WHAT THE TASK REQUIRES — Every line below from the one containing "The width and" through the one containing "This screenshot has width=1024, height=576." is to be printed exactly, with the pictures omitted.
(TASK INPUT begins)
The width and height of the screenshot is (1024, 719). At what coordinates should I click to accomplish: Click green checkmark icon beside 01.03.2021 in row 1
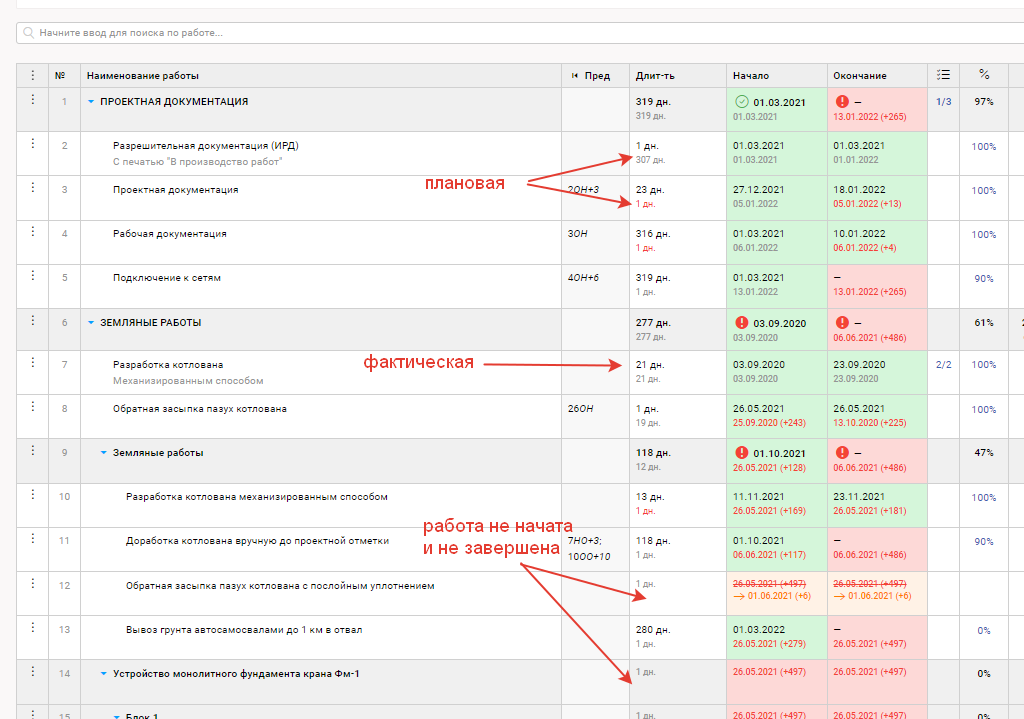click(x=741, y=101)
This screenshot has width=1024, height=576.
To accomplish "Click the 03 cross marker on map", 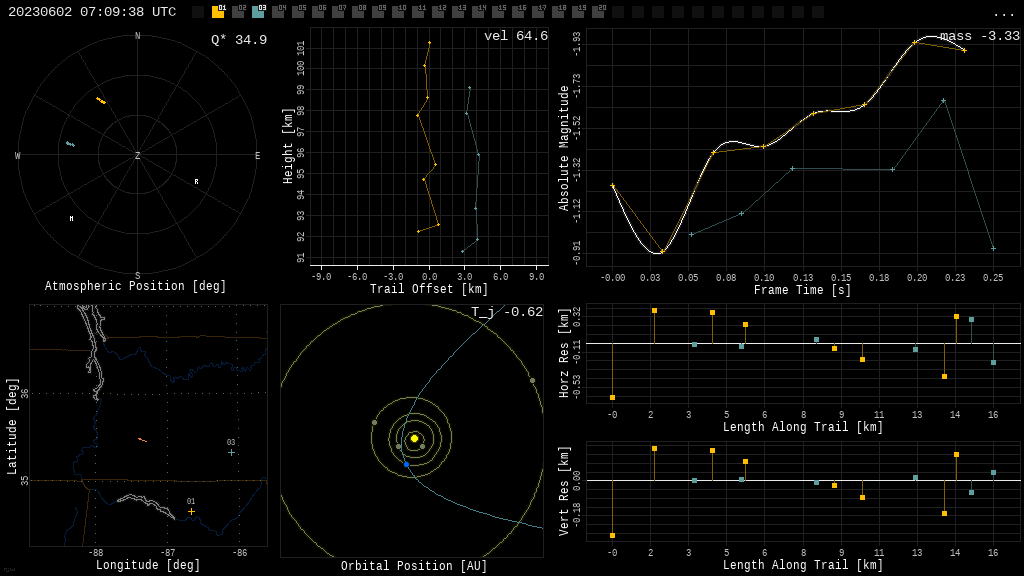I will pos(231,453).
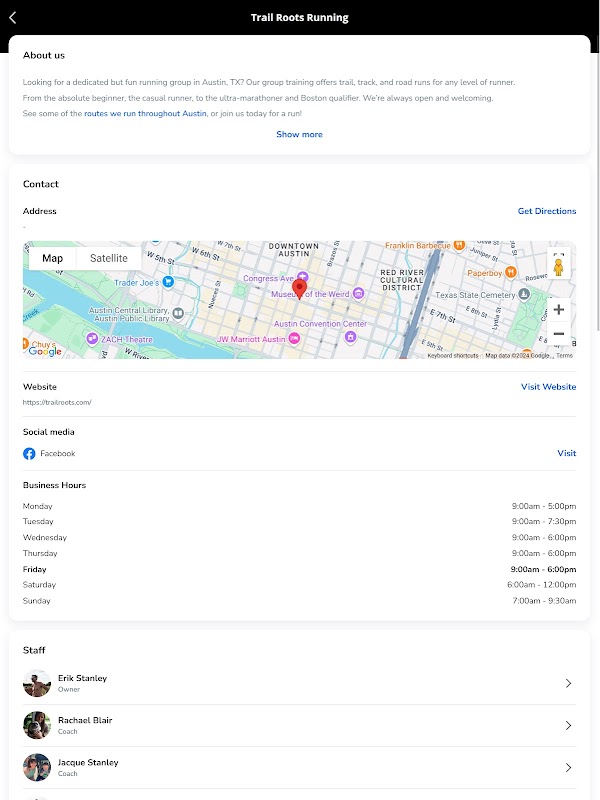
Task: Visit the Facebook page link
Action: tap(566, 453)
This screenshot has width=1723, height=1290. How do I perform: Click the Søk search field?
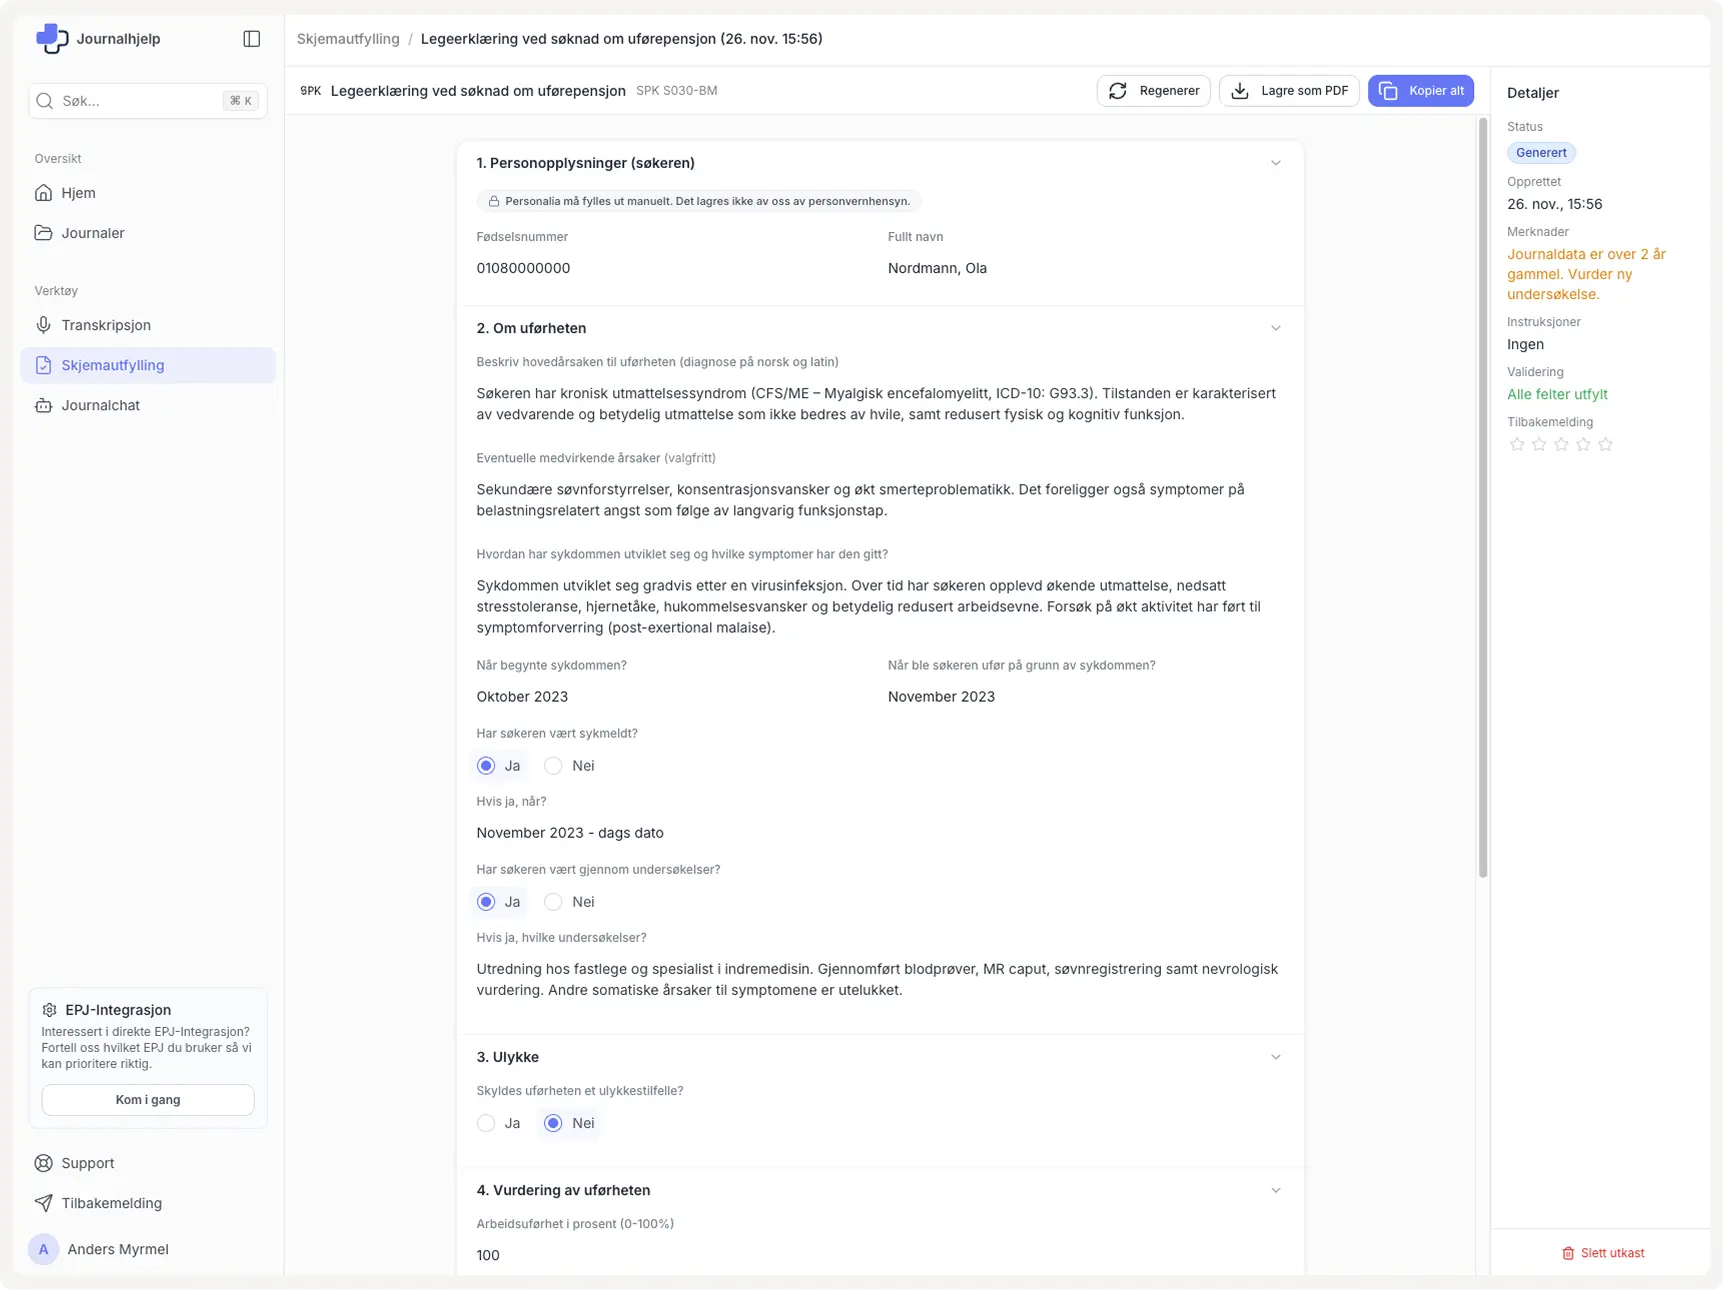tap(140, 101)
(TASK INPUT ends)
(TASK INPUT begins)
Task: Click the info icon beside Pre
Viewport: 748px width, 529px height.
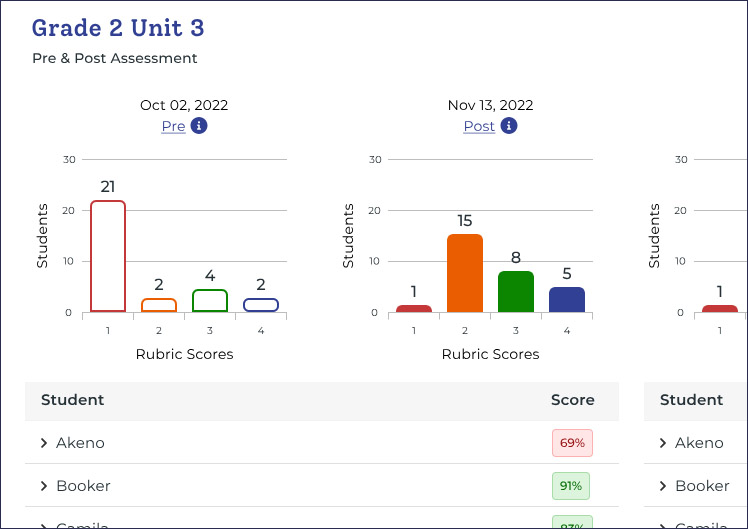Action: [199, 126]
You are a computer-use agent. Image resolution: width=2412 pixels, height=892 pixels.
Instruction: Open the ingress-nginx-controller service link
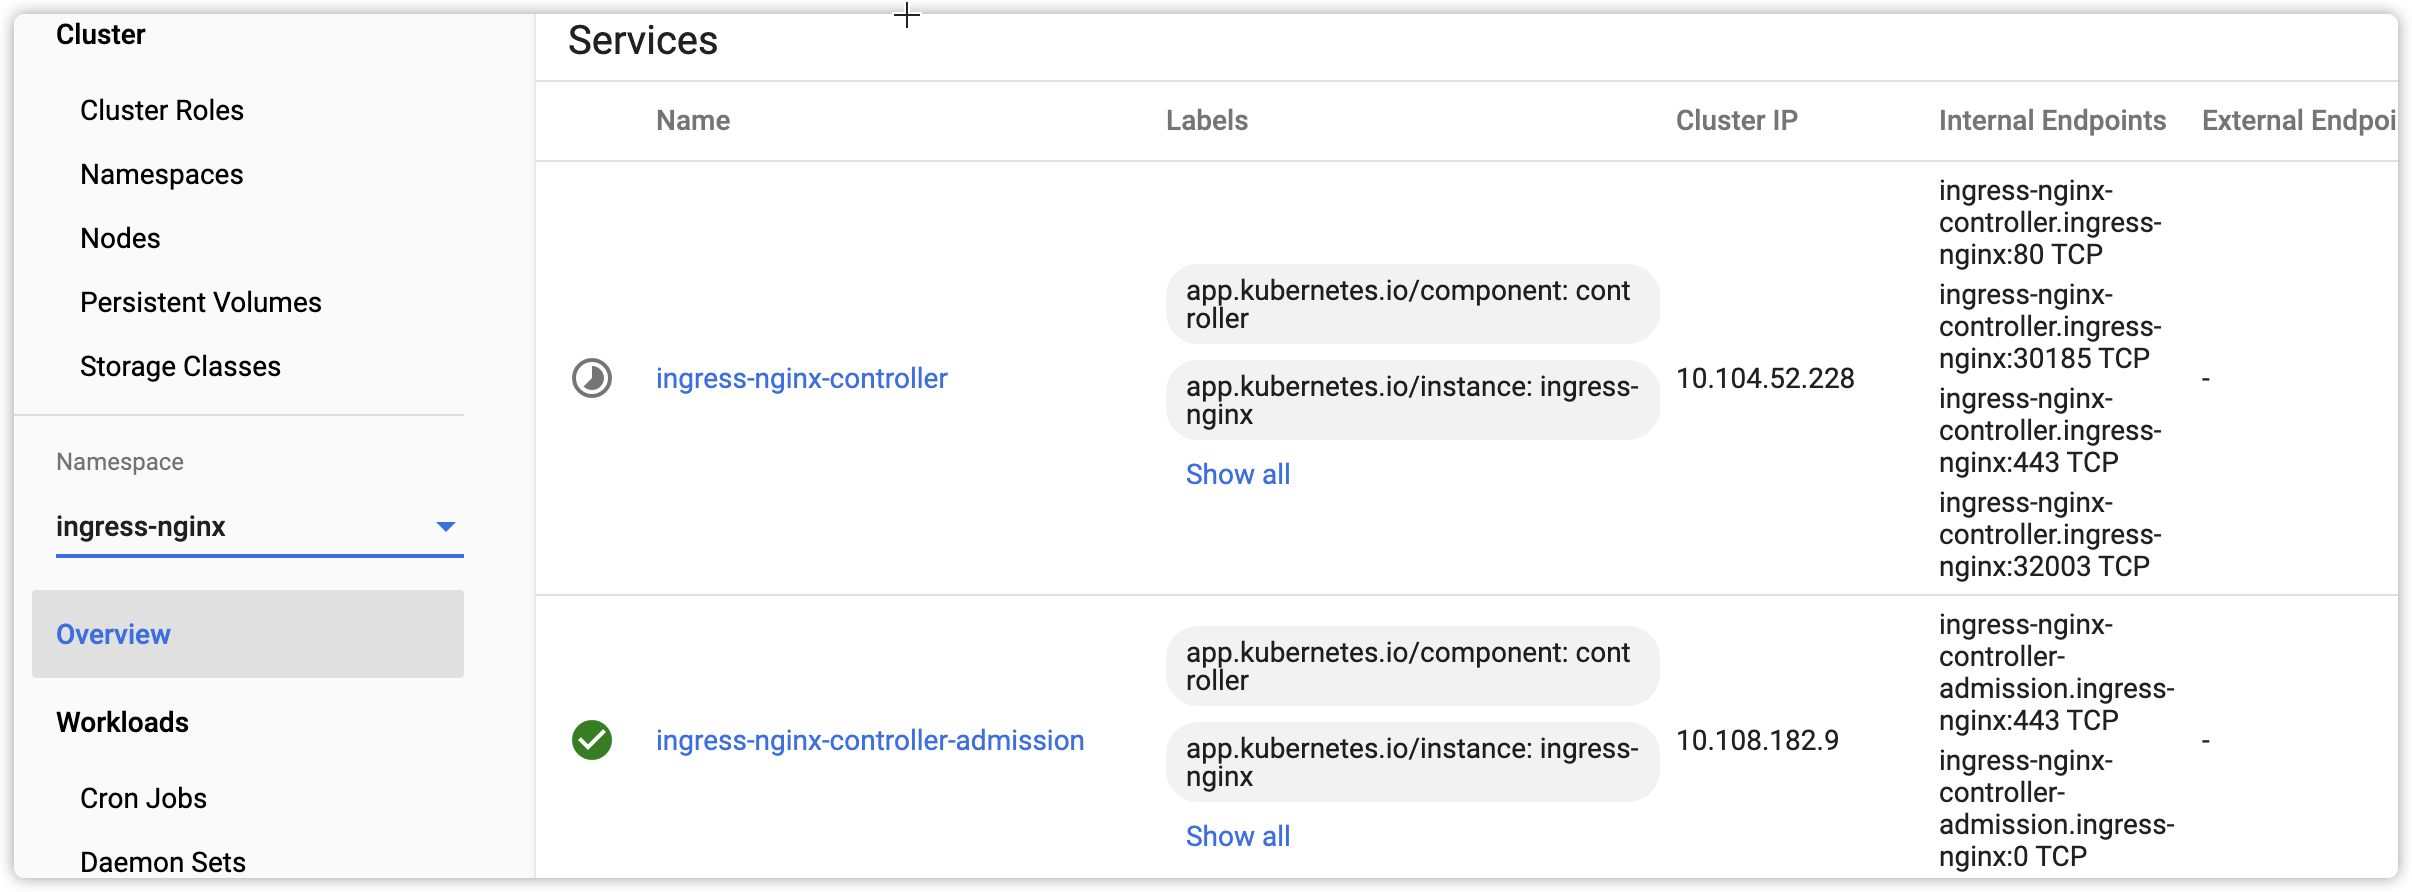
(TASK INPUT ends)
(TASK INPUT begins)
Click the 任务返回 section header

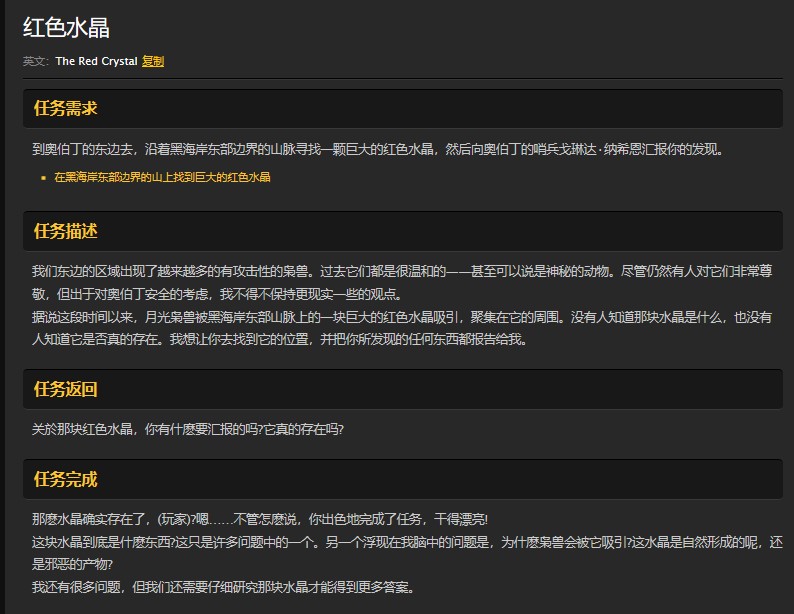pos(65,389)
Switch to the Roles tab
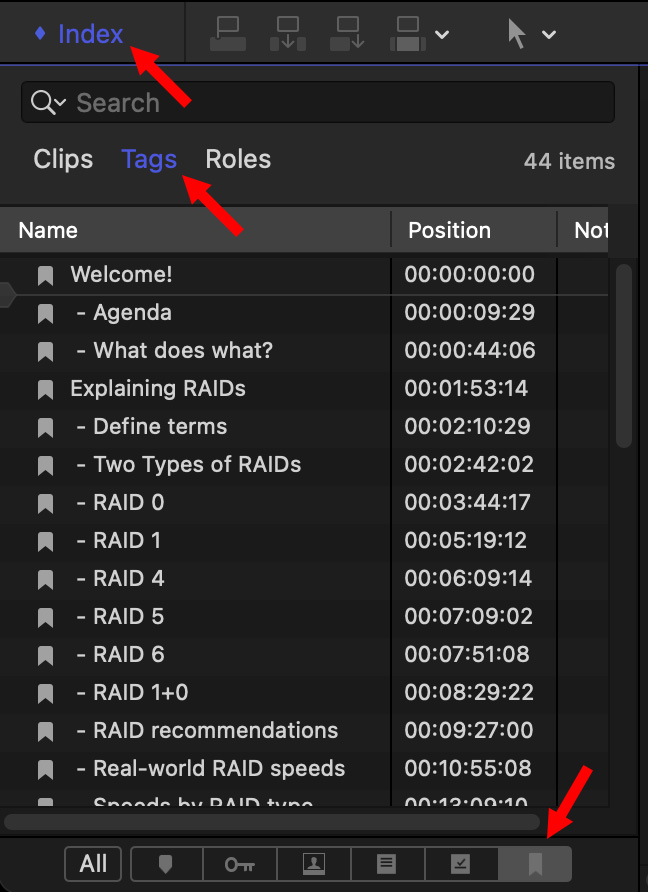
(TASK INPUT ends)
ANSWER AREA —
The width and height of the screenshot is (1024, 719). At what coordinates should I click to accomplish: Click green checkmark icon beside 01.03.2021 in row 1
click(x=741, y=101)
This screenshot has width=1024, height=576.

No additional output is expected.